Variance – Understanding Variance of Linear Combinations of Correlated Random Variables

mathematical-statisticsvariance

I understand the proof that
$$Var(aX+bY) = a^2Var(X) +b^2Var(Y) + 2abCov(X,Y), $$
but I don't understand how to prove the generalization to arbitrary linear combinations.

Let $a_i$ be scalars for $i\in {1,\dots ,n}$ so we have a vector $\underline a$, and $\underline X = X_i,\dots ,X_n$ be a vector of correlated random variables.

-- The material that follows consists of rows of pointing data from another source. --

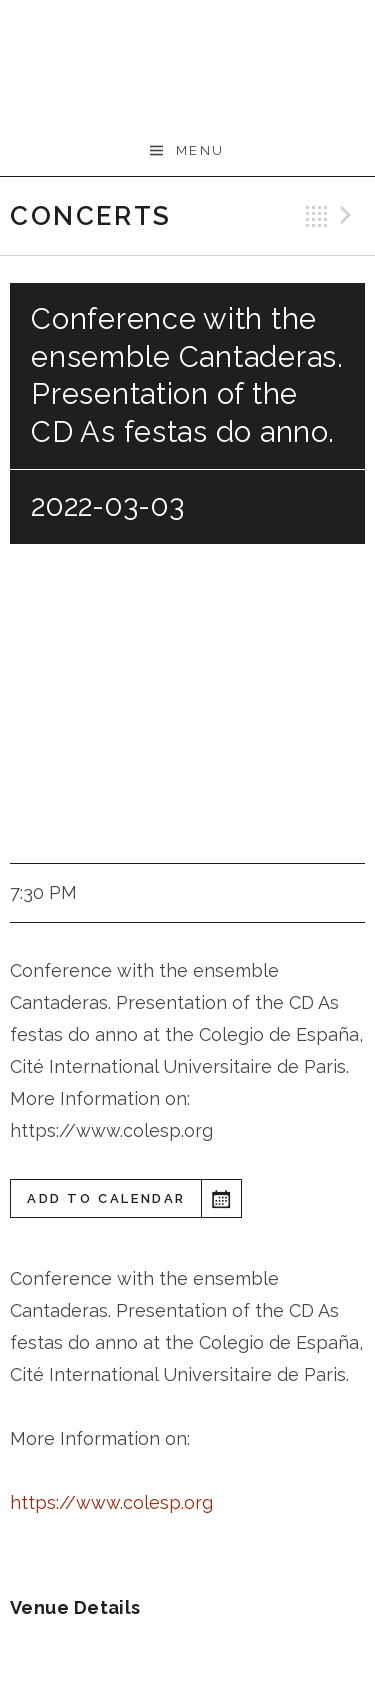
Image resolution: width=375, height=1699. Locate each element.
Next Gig (349, 216)
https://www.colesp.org (111, 1502)
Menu (200, 150)
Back (317, 216)
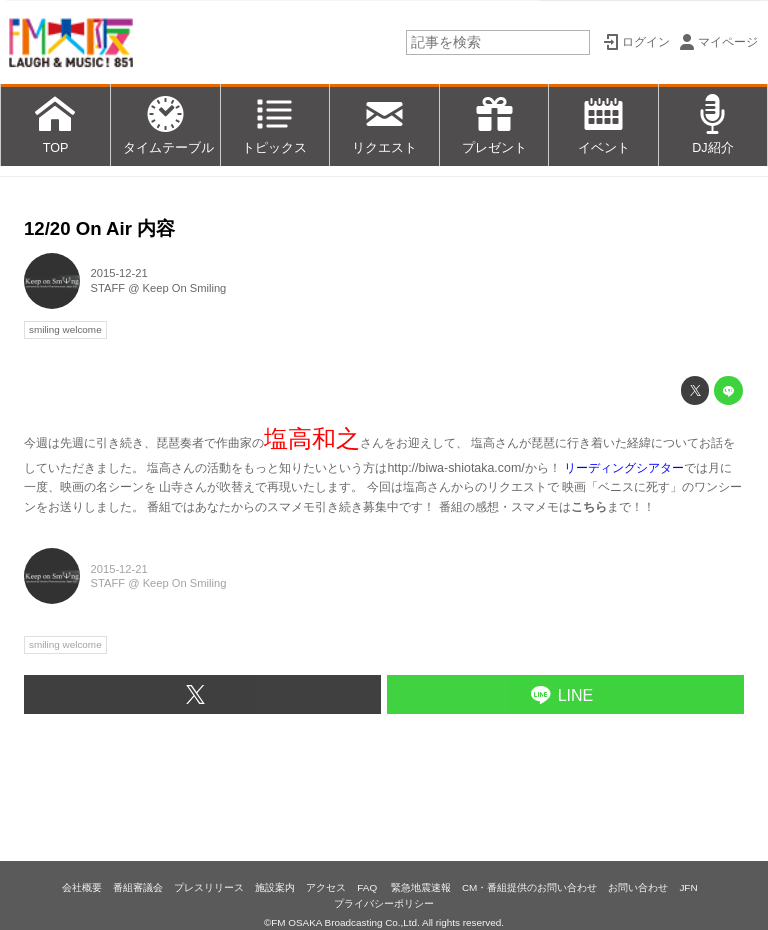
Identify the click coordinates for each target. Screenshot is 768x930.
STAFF (108, 288)
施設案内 (275, 887)
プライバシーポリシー (384, 903)
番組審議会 (138, 887)
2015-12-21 (119, 273)
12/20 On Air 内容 (99, 228)
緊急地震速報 (421, 887)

Then $$ Var(a_1X_1 + \dots a_nX_n) = \sum_{i=1}^n a_i^2 \sigma_i^2 + 2 \sum_{i=1}^n \sum_{j>i}^n a_i a_j \text{ Cov}(X_i,X_j)$$
How do we prove this? I imagine there are proofs in the summation notation and in vector notation?

Best Answer

This is just an exercise in applying basic properties of sums, the linearity of expectation, and definitions of variance and covariance

\begin{align} \operatorname{var}\left(\sum_{i=1}^n a_i X_i\right) &= E\left[\left(\sum_{i=1}^n a_i X_i\right)^2\right] - \left(E\left[\sum_{i=1}^n a_i X_i\right]\right)^2 &\scriptstyle{\text{one definition of variance}}\\ &= E\left[\sum_{i=1}^n\sum_{j=1}^n a_i a_j X_iX_j\right] - \left(E\left[\sum_{i=1}^n a_i X_i\right]\right)^2 &\scriptstyle{\text{basic properties of sums}}\\ &= \sum_{i=1}^n\sum_{j=1}^n a_i a_j E[X_iX_j] - \left(\sum_{i=1}^n a_i E[X_i]\right)^2 &\scriptstyle{\text{linearity of expectation}}\\ &= \sum_{i=1}^n\sum_{j=1}^n a_i a_j E[X_iX_j] - \sum_{i=1}^n \sum_{j=1}^n a_ia_j E[X_i]E[X_j] &\scriptstyle{\text{basic properties of sums}}\\ &= \sum_{i=1}^n\sum_{j=1}^n a_i a_j \left(E[X_iX_j] - E[X_i]E[X_j]\right)&\scriptstyle{\text{combine the sums}}\\ &= \sum_{i=1}^n\sum_{j=1}^n a_i a_j\operatorname{cov}(X_i,X_j) &\scriptstyle{\text{apply a definition of covariance}}\\ &= \sum_{i=1}^n a_i^2\operatorname{var}(X_i) + 2\sum_{i=1}^n \sum_{j\colon j > i}^n a_ia_j\operatorname{cov}(X_i,X_j) &\scriptstyle{\text{re-arrange sum}}\\ \end{align} Note that in that last step, we have also identified $\operatorname{cov}(X_i,X_i)$ as the variance $\operatorname{var}(X_i)$.